Einzelzell-DNA-Methylierungs-Sequenzierung

CD Genomics bietet eine Einzelzell-DNA-Methylierungsanalyse an, um die Heterogenität der genomweiten 5-Methylcytosin (5mC)-Muster zu verstehen.

Die Einführung der Einzelzell-DNA-Methylierungssequenzierung

DNA-Methylierung wird als ein wesentlicher Beitrag zur normalen Entwicklung und Regulation der Genexpression anerkannt. Sie ist entscheidend für die Aufrechterhaltung der zellulären Identität und ist mit einer Reihe von Schlüsselprozessen verbunden, einschließlich genomischer Prägung, Inaktivierung des X-Chromosoms, Repression von transponierbaren Elementen, Alterung und Karzinogenese. Die derzeitige Methode zur Erforschung der DNA-Methylierung erfolgt ausschließlich durch einen Bulk-Ansatz, wie zum Beispiel Whole-Genome-Bisulfid-Sequenzierung (WGBS), reduzierte Repräsentation Bisulfid-Sequenzierung (RRBS)und MeDIP-SequenzierungWir kombinieren die hochinnovative Einzelzell-WGBS-Bibliotheksvorbereitung und Illumina. Next-Generation-Sequenzierung Technologie zur Visualisierung von genomischen Methylierungszuständen mit Einzelzellauflösung. Die Einzelzell-Ganzgenom-Bisulfid-Sequenzierung ermöglicht die Entdeckung von zellulärer Heterogenität, die typischerweise durch standardisierte Bulk-Methylierungssequenzierung maskiert wird. Wir bieten einen optimierten Arbeitsablauf zur Erstellung von WGBS Bibliotheken.

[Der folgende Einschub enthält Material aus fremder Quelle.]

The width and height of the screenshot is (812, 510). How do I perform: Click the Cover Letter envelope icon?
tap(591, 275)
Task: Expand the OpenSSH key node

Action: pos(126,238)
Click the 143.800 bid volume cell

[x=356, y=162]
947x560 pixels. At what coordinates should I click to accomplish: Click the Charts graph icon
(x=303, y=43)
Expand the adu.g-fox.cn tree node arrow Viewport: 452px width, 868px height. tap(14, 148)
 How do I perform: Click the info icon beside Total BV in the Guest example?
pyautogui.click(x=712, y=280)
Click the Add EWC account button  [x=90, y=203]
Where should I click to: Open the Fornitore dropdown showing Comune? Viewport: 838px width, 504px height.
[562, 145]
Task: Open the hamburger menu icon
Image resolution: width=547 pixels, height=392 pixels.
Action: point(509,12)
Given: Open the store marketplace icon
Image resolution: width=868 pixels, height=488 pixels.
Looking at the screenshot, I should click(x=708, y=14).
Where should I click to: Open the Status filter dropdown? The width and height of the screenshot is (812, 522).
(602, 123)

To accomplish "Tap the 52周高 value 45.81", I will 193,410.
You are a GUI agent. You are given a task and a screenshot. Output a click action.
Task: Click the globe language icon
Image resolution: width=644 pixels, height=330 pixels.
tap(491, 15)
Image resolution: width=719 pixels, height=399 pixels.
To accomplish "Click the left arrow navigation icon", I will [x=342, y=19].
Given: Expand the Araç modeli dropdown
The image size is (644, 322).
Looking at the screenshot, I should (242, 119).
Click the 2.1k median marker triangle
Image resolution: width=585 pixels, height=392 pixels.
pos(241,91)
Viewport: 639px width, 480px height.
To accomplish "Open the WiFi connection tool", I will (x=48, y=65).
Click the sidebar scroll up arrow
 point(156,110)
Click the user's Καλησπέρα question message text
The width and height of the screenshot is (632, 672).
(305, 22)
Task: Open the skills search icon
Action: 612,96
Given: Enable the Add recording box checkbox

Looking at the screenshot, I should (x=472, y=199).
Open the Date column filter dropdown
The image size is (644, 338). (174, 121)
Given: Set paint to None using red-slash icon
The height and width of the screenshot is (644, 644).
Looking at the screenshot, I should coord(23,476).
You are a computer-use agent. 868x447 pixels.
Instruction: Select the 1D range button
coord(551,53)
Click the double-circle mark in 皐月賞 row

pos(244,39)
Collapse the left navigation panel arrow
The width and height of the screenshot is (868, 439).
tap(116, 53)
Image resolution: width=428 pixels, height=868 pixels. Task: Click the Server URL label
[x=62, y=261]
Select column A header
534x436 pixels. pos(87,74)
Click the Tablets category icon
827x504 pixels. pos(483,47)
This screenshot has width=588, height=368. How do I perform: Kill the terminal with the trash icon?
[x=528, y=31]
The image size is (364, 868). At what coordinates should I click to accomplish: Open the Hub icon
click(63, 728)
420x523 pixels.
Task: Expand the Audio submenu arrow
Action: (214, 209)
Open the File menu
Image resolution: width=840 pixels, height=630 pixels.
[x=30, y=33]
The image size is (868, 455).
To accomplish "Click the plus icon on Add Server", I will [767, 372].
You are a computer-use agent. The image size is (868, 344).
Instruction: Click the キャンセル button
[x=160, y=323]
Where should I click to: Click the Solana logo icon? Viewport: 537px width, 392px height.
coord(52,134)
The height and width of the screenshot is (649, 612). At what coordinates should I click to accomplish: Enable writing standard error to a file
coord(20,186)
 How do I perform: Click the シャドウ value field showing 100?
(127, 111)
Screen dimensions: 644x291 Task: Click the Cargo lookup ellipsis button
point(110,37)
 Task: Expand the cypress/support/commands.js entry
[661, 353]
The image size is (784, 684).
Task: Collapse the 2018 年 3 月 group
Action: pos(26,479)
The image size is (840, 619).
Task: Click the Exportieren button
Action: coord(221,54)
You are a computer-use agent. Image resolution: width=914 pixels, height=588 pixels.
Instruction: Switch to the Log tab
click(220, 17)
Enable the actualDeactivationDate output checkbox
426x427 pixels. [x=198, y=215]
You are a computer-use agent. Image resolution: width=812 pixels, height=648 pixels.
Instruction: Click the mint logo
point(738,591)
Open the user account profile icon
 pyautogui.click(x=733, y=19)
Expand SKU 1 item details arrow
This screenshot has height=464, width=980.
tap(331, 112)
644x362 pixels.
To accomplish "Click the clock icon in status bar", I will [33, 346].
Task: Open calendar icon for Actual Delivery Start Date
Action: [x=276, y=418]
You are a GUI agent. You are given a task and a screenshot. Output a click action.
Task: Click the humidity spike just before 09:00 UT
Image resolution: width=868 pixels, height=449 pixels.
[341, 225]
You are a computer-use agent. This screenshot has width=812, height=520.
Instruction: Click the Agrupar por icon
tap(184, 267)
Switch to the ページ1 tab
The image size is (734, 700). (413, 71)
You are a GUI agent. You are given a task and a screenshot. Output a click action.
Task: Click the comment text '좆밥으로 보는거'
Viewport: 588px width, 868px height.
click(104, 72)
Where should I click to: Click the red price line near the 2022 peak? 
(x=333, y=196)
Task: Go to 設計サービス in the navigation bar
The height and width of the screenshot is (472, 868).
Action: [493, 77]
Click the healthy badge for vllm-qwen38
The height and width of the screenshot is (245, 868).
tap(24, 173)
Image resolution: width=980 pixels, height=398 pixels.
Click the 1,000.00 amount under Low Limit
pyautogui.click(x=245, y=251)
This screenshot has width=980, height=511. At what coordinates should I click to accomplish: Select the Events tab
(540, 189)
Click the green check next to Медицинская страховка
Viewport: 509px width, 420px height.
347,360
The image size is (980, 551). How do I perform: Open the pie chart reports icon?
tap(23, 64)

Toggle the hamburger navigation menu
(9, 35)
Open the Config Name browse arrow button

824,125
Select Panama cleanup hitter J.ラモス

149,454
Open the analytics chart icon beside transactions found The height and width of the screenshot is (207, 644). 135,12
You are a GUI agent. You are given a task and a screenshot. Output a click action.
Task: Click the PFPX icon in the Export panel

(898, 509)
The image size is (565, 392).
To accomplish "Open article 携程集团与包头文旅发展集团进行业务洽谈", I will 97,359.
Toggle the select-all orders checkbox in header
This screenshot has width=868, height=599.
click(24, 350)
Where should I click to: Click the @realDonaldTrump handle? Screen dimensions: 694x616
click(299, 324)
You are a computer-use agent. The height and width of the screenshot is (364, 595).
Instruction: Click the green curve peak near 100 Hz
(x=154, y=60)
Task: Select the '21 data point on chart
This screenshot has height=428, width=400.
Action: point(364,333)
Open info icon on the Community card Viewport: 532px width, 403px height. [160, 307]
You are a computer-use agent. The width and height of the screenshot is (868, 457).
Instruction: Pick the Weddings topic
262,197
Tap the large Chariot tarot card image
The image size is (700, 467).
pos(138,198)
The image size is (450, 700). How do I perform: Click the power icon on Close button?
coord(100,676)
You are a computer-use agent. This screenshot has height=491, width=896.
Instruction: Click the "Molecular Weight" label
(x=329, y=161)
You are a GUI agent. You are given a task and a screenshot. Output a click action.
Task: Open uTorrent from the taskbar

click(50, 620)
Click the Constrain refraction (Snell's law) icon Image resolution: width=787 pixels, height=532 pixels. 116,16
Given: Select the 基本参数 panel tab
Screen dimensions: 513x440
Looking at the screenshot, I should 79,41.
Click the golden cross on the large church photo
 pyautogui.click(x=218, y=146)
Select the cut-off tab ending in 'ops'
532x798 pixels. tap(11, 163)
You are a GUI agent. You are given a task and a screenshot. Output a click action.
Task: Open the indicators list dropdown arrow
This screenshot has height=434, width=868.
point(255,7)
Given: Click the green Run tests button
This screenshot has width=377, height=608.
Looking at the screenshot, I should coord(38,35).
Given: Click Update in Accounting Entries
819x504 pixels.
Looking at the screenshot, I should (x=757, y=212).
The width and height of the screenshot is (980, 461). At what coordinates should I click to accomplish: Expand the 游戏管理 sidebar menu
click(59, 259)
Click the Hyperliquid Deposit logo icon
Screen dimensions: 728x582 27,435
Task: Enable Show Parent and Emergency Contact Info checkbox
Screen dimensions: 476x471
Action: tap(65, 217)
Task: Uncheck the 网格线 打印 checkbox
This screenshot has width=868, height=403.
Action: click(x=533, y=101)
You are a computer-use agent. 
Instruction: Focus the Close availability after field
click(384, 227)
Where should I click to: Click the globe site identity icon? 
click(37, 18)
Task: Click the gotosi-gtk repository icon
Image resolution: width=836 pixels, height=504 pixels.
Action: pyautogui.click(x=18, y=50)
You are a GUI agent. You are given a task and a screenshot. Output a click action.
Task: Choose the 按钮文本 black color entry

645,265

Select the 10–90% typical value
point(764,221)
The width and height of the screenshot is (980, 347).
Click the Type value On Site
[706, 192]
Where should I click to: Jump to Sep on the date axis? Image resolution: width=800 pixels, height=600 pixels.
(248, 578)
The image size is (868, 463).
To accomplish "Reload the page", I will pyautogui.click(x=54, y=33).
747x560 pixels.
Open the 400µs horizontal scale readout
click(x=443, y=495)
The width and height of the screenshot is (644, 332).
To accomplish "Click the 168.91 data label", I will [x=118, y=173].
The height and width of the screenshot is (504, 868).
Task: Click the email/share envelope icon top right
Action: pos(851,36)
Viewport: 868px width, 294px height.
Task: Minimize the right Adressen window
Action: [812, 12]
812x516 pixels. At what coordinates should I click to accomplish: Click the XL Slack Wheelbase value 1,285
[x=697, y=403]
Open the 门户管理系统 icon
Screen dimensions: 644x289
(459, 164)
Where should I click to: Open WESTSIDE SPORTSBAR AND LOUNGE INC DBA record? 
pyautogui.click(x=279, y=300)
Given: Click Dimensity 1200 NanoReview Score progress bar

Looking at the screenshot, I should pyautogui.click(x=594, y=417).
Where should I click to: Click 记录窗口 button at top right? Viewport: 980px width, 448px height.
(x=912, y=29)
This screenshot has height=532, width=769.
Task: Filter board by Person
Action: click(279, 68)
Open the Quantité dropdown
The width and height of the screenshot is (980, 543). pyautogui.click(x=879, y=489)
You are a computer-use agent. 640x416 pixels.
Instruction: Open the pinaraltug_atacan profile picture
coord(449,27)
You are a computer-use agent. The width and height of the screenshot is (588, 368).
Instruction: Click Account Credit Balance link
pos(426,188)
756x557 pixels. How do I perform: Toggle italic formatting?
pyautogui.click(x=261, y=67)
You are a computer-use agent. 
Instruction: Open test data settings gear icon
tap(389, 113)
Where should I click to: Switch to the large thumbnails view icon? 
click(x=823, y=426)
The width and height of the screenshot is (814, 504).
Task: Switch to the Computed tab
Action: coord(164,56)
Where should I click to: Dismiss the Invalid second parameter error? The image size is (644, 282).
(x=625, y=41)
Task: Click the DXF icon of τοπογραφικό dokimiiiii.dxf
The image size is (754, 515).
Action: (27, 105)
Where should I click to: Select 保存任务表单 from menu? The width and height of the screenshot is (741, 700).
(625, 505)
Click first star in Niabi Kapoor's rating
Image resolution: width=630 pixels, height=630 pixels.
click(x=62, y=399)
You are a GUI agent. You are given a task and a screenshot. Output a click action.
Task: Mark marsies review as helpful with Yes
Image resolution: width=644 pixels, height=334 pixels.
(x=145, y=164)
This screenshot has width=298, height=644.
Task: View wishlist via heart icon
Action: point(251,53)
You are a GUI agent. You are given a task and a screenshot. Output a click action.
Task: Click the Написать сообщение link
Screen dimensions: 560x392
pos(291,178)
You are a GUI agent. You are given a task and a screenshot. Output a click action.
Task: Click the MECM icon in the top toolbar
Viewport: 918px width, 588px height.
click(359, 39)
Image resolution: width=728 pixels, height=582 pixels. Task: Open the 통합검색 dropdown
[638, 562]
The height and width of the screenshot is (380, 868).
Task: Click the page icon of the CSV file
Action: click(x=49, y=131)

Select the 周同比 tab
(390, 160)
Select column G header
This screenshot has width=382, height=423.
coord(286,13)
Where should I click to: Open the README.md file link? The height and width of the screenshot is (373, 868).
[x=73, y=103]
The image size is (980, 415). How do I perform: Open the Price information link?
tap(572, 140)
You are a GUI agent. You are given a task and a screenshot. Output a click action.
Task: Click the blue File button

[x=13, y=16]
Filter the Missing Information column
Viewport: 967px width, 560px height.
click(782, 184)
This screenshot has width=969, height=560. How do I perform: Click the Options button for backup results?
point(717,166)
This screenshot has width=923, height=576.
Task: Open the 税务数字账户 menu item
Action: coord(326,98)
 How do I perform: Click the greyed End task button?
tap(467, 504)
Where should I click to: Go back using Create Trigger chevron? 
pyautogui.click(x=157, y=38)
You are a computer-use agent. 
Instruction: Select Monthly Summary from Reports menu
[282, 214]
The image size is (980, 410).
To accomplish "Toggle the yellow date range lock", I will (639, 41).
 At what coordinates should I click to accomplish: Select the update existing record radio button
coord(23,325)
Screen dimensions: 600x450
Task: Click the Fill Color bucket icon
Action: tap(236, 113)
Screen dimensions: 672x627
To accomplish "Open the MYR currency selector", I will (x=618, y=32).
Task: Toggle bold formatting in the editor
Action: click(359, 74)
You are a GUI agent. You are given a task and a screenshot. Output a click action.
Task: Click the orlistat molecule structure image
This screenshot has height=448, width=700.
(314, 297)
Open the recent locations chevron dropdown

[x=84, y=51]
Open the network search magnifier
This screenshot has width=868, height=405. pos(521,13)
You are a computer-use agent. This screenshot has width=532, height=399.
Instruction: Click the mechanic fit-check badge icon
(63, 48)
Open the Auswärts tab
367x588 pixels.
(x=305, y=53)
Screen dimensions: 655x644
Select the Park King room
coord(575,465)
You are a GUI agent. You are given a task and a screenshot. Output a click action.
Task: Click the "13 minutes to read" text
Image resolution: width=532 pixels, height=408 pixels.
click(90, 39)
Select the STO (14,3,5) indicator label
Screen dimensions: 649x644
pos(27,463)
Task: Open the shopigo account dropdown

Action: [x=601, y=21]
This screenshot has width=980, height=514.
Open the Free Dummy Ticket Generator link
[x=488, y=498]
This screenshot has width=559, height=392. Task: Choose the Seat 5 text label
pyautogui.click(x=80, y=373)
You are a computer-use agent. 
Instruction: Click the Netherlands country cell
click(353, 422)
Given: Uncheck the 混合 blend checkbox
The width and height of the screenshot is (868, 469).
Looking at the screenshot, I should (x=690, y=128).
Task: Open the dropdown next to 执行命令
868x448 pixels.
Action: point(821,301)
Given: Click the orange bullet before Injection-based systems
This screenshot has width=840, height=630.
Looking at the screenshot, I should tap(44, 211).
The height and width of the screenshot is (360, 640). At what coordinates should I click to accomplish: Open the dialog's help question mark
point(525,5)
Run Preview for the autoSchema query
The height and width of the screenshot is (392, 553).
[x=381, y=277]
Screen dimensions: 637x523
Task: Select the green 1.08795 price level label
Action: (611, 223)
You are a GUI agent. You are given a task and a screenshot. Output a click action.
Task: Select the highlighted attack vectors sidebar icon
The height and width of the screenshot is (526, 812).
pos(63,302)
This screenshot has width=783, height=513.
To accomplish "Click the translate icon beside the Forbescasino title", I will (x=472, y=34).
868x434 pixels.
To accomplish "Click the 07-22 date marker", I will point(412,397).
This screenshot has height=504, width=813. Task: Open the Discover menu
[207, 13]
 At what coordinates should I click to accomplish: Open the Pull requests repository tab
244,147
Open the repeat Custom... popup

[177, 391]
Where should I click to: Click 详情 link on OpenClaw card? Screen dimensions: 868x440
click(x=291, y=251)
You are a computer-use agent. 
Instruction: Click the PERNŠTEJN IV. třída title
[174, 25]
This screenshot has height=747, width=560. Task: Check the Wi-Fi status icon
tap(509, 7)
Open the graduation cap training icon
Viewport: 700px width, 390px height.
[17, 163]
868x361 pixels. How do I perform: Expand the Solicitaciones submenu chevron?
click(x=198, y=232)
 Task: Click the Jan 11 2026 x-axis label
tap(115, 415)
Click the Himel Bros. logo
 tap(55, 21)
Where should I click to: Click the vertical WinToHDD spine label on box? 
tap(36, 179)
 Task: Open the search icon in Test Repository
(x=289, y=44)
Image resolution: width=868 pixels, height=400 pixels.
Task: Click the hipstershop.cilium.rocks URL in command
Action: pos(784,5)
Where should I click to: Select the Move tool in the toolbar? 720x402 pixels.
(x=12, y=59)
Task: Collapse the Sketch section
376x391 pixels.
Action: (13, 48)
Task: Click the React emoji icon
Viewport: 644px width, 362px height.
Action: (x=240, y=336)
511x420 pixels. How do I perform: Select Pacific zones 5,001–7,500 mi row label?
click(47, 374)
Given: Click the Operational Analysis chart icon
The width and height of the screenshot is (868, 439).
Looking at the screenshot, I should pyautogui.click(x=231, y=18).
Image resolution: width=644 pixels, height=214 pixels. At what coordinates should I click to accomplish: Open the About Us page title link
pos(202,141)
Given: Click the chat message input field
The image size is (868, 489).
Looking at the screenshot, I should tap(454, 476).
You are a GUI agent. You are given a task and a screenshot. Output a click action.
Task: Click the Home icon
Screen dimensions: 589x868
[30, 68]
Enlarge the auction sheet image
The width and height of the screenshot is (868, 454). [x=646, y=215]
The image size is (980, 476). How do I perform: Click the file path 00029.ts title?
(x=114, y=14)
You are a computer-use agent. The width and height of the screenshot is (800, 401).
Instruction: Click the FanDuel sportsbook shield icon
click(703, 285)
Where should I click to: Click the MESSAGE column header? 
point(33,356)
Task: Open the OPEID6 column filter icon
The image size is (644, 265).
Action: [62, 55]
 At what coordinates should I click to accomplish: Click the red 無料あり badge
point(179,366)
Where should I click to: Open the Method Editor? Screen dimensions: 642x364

Die Eingangs-DNA wird während des anfänglichen Bisulfitbehandlungs-Schrittes zufällig fragmentiert, gefolgt von der WGBS-Bibliotheksvorbereitung. Das Verfahren kann ultra-niedrige DNA-Eingaben verarbeiten, was es ideal für die Methylierungsanalyse von wertvollen, begrenzten und zielangereicherten Proben macht.

Was sind die Vorteile der Einzelzell-DNA-Methylierungssequenzierung?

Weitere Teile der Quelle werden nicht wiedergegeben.